Stored data
○ ○ ○
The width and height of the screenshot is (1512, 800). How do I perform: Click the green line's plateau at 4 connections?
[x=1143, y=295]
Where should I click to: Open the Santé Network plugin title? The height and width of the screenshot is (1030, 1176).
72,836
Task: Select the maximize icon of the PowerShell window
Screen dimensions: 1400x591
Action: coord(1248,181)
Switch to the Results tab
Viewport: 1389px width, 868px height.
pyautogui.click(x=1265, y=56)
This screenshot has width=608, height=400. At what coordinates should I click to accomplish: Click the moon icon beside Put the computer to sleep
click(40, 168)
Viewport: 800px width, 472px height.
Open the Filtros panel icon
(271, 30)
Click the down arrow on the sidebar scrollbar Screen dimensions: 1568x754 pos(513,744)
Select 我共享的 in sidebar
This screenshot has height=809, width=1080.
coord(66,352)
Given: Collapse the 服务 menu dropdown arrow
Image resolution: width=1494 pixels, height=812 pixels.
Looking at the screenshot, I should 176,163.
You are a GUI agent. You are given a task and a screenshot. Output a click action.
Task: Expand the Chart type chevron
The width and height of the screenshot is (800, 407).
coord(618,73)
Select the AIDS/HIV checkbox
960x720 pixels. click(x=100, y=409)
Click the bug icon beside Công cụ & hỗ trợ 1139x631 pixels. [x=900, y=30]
○ ○ ○
§ What the task requires
Extract the rows verbatim, starting with the first row and continuing through the line that contains "Looking at the screenshot, I should 176,163.", with both of those lines included.

§ Worked solution
The width and height of the screenshot is (1512, 800). How do I perform: Click the green line's plateau at 4 connections?
[x=1143, y=295]
Where should I click to: Open the Santé Network plugin title? The height and width of the screenshot is (1030, 1176).
72,836
Task: Select the maximize icon of the PowerShell window
Screen dimensions: 1400x591
Action: coord(1248,181)
Switch to the Results tab
Viewport: 1389px width, 868px height.
pyautogui.click(x=1265, y=56)
This screenshot has width=608, height=400. At what coordinates should I click to accomplish: Click the moon icon beside Put the computer to sleep
click(40, 168)
Viewport: 800px width, 472px height.
Open the Filtros panel icon
(271, 30)
Click the down arrow on the sidebar scrollbar Screen dimensions: 1568x754 pos(513,744)
Select 我共享的 in sidebar
This screenshot has height=809, width=1080.
coord(66,352)
Given: Collapse the 服务 menu dropdown arrow
Image resolution: width=1494 pixels, height=812 pixels.
Looking at the screenshot, I should 176,163.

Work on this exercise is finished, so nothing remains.